I mentioned how modern books trivialize Native American religion by denying that it involved mythology or gods. Gaiman explicitly states this in American Gods, but can hardly be blamed for it, since to find information on Indian gods one must resort to such sources as the forbidding green volumes of the Bureau of American Ethnology (which, contrary to popular belief, are mostly written by Indians themselves, too often uncredited). Here one finds grand mythic cycles such as the one underlying the Mandan Okipa ceremony, which re-enacted the creation and early history of the world. The Mandan knew gods aplenty—Charred Body, Old Woman Who Never Dies, Long Arm, and demons like Shoulder Mouth, Tail with a Knife, and Flame around the Ankle. Among the most compelling gods are the cosmic twins Mahash and Atutish. They represent principles of wild chaos and civilized order. Through a set of linked stories they collaborate to rid the world of primordial dangers. The climax comes when Mahash is crucified for three days on a forked tree, then is resurrected by the daring intercession of his brother, demonstrating the necessity of both principles.
With material like this at hand, why do American writers feel they have to import supernatural beings and ancient civilizations from Europe?
Of course, the granddaddy of American gods is the Christian one, who has absorbed entire pantheons. I was puzzled by Gaiman’s exclusion of Christianity, as if it had nothing to do with the question of American gods. (Actually, till the end of the book I kept expecting Jehovah to show up and smack down all of Gaiman’s has-been pagan gods with his pinky. It never happened.) Now, I can understand writers’ hesitation to take on living gods who walk around today interceding in peoples’ lives and messing with our politics. But you cannot argue that the Christian god lacks enchantment.
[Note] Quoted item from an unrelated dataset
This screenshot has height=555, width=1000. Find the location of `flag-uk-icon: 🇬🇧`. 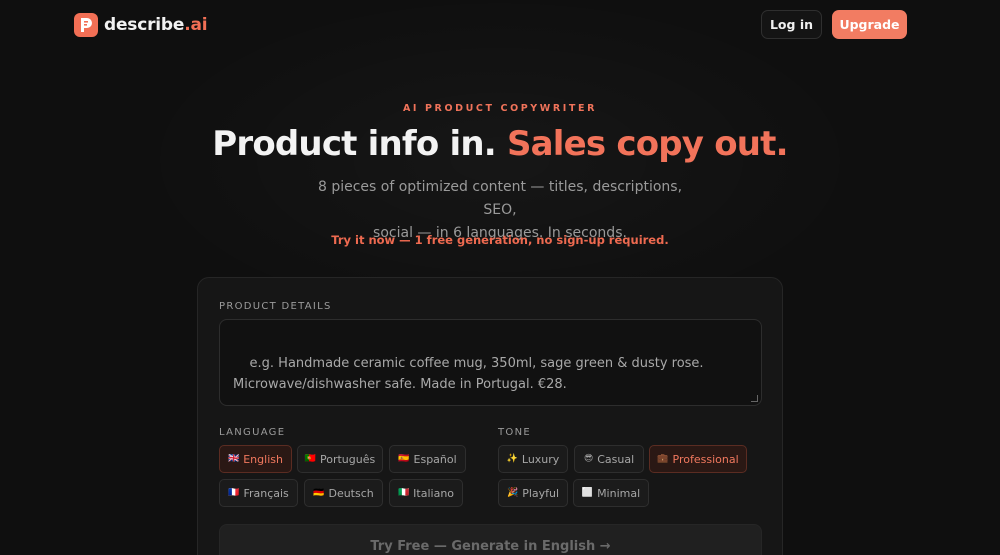

flag-uk-icon: 🇬🇧 is located at coordinates (234, 459).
And authors do not earn points by only taking on the easy questions.
I wish I could challenge American authors of fantastic literature to do some hard work seeking inspiration in the American landscape and the American past, instead of looking in the pages of already-written books and already-used myths. This is a magical and mysterious country full of pristine material. For gods’ sake, we should use it.
Carolyn Ives Gilman lives a double life. In her writing life, she has published dozens of stories and the very fine novel Halfway Human. In her professional life, she is a historian specializing in 18th and early 19th-century North American history, particularly frontier and Native history. Her most recent nonfiction book, Lewis and Clark: Across the Divide, was published in 2003 by Smithsonian Books. She has been a guest lecturer at the Library of Congress, Harvard University, and Monticello, and has been interviewed on All Things Considered (NPR), Talk of the Nation (NPR), History Detectives (PBS), and the History Channel. As for her "day job," Carolyn works for the Missouri Historical Society as a historian and museum curator.